Thank you very much for your roundup, Dolce. First, let me say it's too bad you missed the Rushdie interview. I saw him once in a similar set up and he was extremely funny. OTOH, is it worth putting up with Deepa Mehta? I don't know. On the third hand, maybe he would have skewered her? Maybe you can talk to someone who went and learn how it went.

I've been thinking on the subject of "crossover" films (the great goal of many Bollywood film makers) a lot lately, which has as a subset the festival film, or those films that are lauded for being more "professional" or "mature." Most of this is code, of course, for being more like Hollywood films. Now it strikes me that one big hallmark of the festival film, or with acclaimed western films in general, is that they general have a rather cynical and/or negative or bleak world view, which is the exact antithesis of most Indian films. Why is it accepted without question that a hopeful outlook is "naive" and only a relentless negativity is a sign of maturity? Most of the films from India aimed at film festivals have this built in assumption. Now Anurag Kashyap may really have this world view (he seems to be bitter about a lot of things) and so at least isn't just putting it on. But about some others, I really wonder whether they even believe what they portray in their films, and perhaps that's why the films come off as being fake many times.

But even commercial Hollywood films all have a resolutely "hopeful" ending, however understated it may be.

What do you think?

Swati Sapna said...

Breakaway (Speedy Singhs in Hindi) has got okay reviews here... havent watched it yet, but from what I hv heard, its in the same zone as a lot of the underdogs emerging winners sports movies.

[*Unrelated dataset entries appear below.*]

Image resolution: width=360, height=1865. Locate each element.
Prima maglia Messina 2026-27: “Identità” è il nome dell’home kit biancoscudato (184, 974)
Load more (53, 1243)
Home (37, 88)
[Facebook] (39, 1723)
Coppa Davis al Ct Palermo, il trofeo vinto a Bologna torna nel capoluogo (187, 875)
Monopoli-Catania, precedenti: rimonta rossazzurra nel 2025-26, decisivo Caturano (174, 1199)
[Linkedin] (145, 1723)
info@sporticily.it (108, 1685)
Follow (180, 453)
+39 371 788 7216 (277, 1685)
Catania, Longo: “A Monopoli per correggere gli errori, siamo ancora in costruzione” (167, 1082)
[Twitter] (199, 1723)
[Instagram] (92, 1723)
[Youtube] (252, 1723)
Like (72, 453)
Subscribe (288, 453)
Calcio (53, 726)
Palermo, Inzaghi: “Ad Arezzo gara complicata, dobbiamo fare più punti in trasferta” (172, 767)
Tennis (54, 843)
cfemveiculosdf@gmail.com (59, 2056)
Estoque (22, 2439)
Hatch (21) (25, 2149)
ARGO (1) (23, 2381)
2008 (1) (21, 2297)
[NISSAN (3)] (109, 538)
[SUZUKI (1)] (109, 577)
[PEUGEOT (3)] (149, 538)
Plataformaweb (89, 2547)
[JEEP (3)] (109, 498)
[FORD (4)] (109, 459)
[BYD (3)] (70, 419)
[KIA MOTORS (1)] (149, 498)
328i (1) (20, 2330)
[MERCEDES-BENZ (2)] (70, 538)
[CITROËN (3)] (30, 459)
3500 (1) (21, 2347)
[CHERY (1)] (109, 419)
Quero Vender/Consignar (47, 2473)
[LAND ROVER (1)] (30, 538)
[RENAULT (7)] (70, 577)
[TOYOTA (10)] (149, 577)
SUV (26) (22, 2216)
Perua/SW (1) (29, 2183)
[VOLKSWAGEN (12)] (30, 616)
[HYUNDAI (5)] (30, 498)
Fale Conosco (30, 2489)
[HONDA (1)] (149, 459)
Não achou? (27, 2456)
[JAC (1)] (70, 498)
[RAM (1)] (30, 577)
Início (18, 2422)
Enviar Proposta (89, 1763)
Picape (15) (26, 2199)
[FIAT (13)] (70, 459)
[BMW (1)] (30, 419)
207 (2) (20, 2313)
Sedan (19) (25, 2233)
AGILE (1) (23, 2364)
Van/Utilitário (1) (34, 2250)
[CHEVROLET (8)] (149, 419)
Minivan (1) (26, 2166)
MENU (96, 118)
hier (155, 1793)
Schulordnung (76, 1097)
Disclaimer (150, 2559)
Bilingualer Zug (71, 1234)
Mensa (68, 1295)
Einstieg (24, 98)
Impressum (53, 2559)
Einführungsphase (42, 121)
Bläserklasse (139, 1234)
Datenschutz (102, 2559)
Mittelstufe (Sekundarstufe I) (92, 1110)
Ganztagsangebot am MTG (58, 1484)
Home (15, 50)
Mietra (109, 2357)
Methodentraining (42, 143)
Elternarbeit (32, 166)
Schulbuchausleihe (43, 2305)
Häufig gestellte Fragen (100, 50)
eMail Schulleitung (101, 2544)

So I will just watch it on DVD!

Azhagarsamiyin Kudurai is a film that I have heard so much about!! I have liked the other 2 films of director Suseendhiran, and his next film - Rajapattai has my best friend Vikram as the hero, and he assures me that the script is a gem :) So Azhagarsamiyin Kudurai is high on my wish list...

Mausam - I have read your tweets... so I think we are all on the same page :D brilliant momets and a horrible attempt at an 'epic' romance. sigh!

Am so jealous you got to watch Michael!! cant wait to see it :) Naseer is always such a pleasure!!

And as for Rushdie, I love him. Am a huge fan of his writing and 'Midnight's Children' is my all-time favorite book! I so wish you could have made it for the talk with him and Deepa Mehta so we could have got some vicarious pleasure out of it :P I dont think much of Mehta as a filmmaker either... but I did like 1947 Erath, which was also adapted from a very good book. So there is still hope for MC i think :)

Mette said...

An editor of the German Bollywood magazine said she fell asleep during "Mushrooms" ;).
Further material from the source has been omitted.